2016年6月7日に箕牧智之さんの証言収録を行いました。場所は広島女学院の放送室です。インタビュアーは高2の佐々木です。
箕牧さんは現在74歳で、被爆当時は3歳でした。当時の家族構成は、35歳の父と29歳の母と1歳の弟でした。父親は国鉄職員、母親は主婦でした。

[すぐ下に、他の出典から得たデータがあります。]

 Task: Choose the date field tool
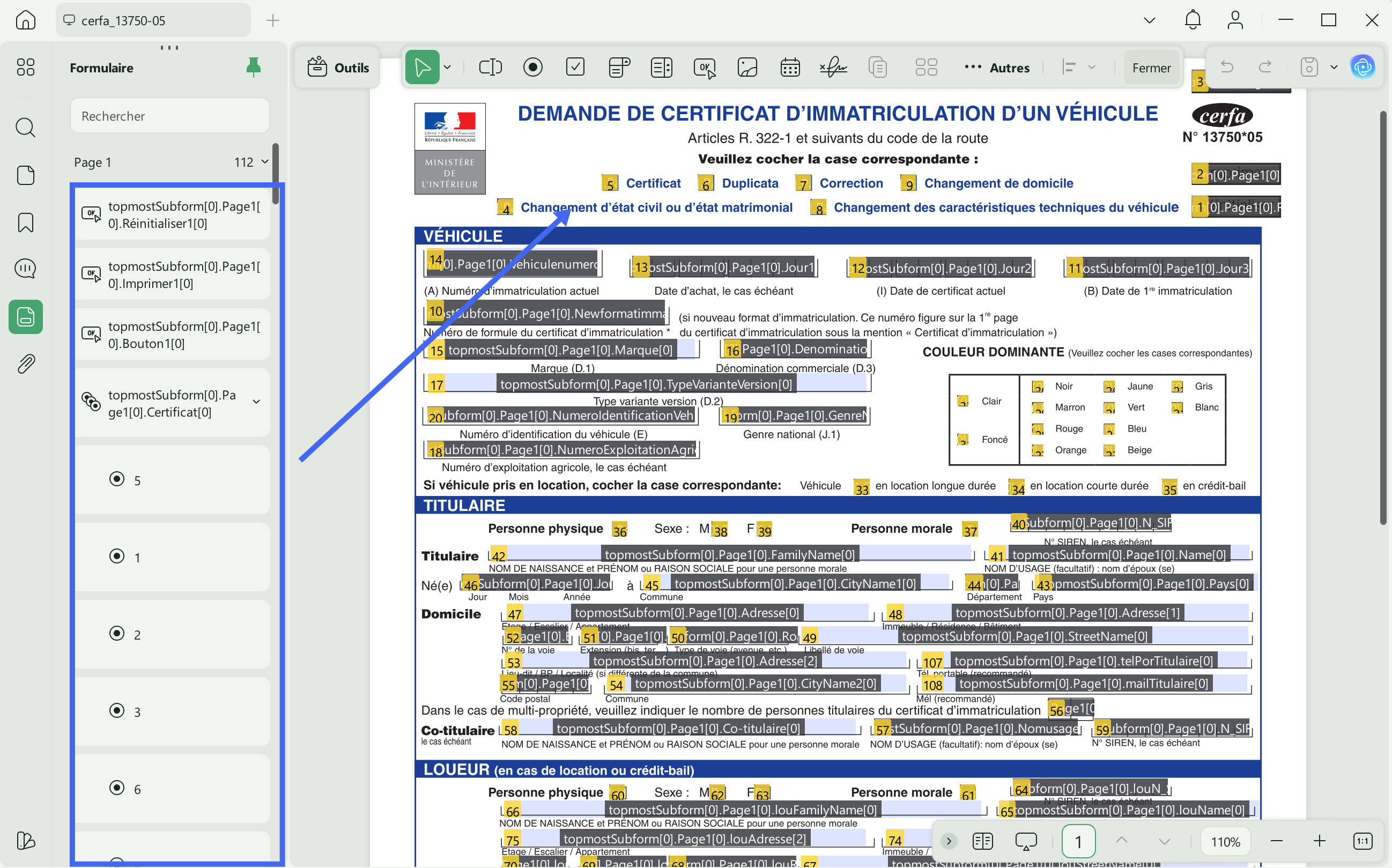[790, 68]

8月6日、8時15分当時箕牧さんは、爆心地から17km離れた自宅前の道路で、弟と遊んでいました。お父さんは仕事で広島市内に行っていました。その時、原子爆弾が投下されました。箕牧さんは広島市の方でピカッとした稲妻のような光を見、大きな音を聞き、「雷か」と思いました。太陽が壊れたとも思ったそうです。箕牧さんは爆心地から遠い場所にいたので直接の被爆はしませんでした。その日の夕方、空からたくさんの紙が舞い降りてきました。その光景はとても不思議で印象的だったそうです。その日、お父さんをいつも通り駅まで迎えに行きましたが、帰ってきませんでした。口伝えに広島市内でひどいことが起きたと聞いたので、翌日から三日間毎日、お母さんは3歳の箕牧さんと1歳の弟を連れて、広島へお父さんを探しに行きました。見つけることはできず、泣く泣く家に戻るとお父さんは自力で家に帰っていました。9日のことでした。国鉄のレールをたどって歩いて戻ったそうです。爆心地近い広島市松原町の勤務地にいたにもかかわらずお父さんが助かったのは、作業着に着替えるために地下にいたためです。

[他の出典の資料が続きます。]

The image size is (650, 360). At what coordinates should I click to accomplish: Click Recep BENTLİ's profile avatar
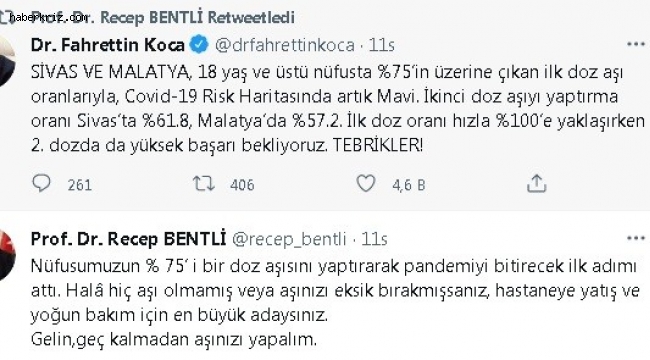coord(6,255)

箕牧さんはお父さんを探すために広島市内に入ったとき、大量の放射線を浴びました。残留放射能による入市被爆をしたのです。ずっと病弱な子どもで心臓が常におかしくしょっちゅう熱が出て、いつも疲労感があったそうです。戦後は壊滅し、職を失ったお父さんは田舎で農業や土木作業をしながらみなを養いましたが、貧しく厳しい生活だったそうです。箕牧さんは体が弱く意欲が低かったので、田舎に住む近所の人たちからは、「町のものは怠け者だ」と偏見で見られましたが、ずいぶんのちに原爆の後遺症だったと知りました。また、小学5年生のとき40度の熱がずっと続き、毎日注射したけれど熱がさがらず、もう助からないだろうと言われました。しかし、アメリカから輸入されたストレプトマイシンという注射によって助かりました。12月から3月まで4か月学校を休みましたが、なんとか進級できました。のちに、原爆の子の像のモデルとなった佐々木禎子さんやほかの被爆した子どもたちのことを知り、自分も同じような状態だったのだと思いました。また被爆2世は死産者や多指症など、共通の症状が現れやすいことなども知りました。

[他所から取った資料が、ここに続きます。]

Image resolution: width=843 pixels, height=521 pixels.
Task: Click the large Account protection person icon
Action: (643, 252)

箕牧さんは被団協の副理事長を務めてらっしゃいます。被爆者の思いをいろいろな場所で伝え、証言活動もしていらっしゃいます。去年はNPT再検討会議へ行き、被爆者としてNYで核兵器廃絶のデモを行いました。以前アメリカでデモをしたときは沿道のアメリカ人が応援や参加をしたので、今回のデモもアメリカの新聞に載ったり、アメリカ人と一緒に行動したりできると期待していました。が、広島のTVや新聞記者しか取材に来ず、賛同者も現れず、非常に落胆されました。
それでも今回オバマ大統領が広島を訪問し、原爆資料を見て、献花をした姿に希望を持たれています。
箕牧さんは、戦争は人の命を簡単に奪うことができると悲しい顔でおっしゃっていました。外国人の土地や命を奪うことを是とし、過赤紙一枚で自国の若者を強制的に招集し、特攻や人間魚雷のように、彼らを人間としてではなく、武器として使い、戦争反対者はリンチをして黙らせていたと悲しそうにおっしゃいました。
箕牧さんはアメリカ人と話すときは日本の真珠湾攻撃について謝罪されるそうです。また、私たち若者は絶対将来戦争に巻き込まれそうになったら、戦争反対!と訴え、教師は教え子を戦場に送らないように、とおっしゃいました。